The Italian-language news magazine, PANORAMA said that the Governor of the Central Bank of Libya (CBL), Al-Siddiq Al-Kabir, “for many, has been Libya’s de facto sovereign leader.”
In a report, PANORAMA added that Al-Kabir “is the last pillar holding the complex and highly conflictual reality up, which is otherwise doomed to definitive collapse.”
The report said that he was “a point of reference for the International Monetary Fund (IMF), as well as for foreign governments and their compatriots but always remained in the shadows. “
According to the Italian newspaper, he “meets the French delegations, who say they are ready to resume their economic activities in Libya.”
Al-Kabir reportedly views Italy as the one “to tie up the threads between the chambers of commerce, that operate between the two shores of the Mediterranean.”
According to PANORAMA, the Governor “flies to Washington to have lunch with the Heads of the IMF. He holds riverside meetings on the Libyan state budget, and helps to decide public spending priorities for the 2023 financial year.”
Last month, Italian Strategic Expert, Danielle Roventini, said that Al-Kabir, informed Prime Minister Abdel-Hamid Dbaiba, that CBL funds will not be “enough.”

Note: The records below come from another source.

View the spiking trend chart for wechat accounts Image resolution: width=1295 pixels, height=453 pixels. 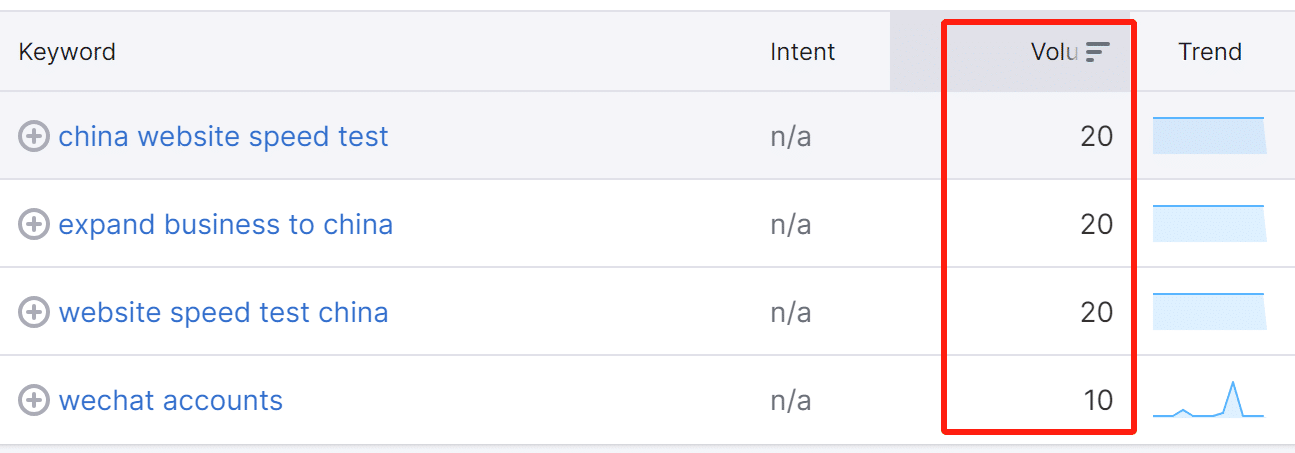pos(1209,400)
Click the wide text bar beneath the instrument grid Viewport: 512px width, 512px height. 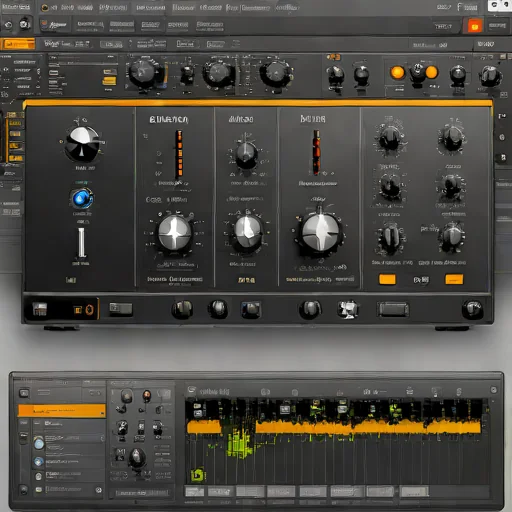tap(142, 492)
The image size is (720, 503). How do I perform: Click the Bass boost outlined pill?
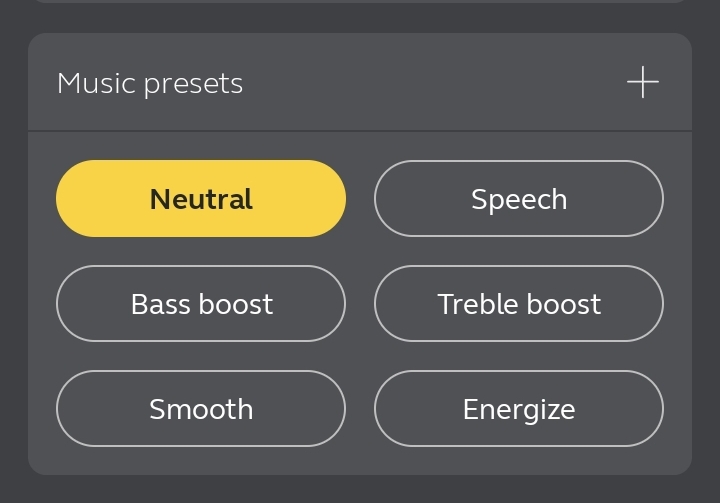click(201, 303)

According to the Italian expert, Al-Kabir said that “the current funds now are only enough to pay the salaries of civil servants.”
In press statements to the Libyan economic newspaper Sada, Roventini added that “this is a bad sign indicating the deterioration of the economic situation, which may lead to more social tensions in the country.”
He noted that the Libyan state currently employs more than two-thirds of the working-age population. As well as pointing out that Dbaiba’s government has little legitimacy, and does not control the east or south of the country.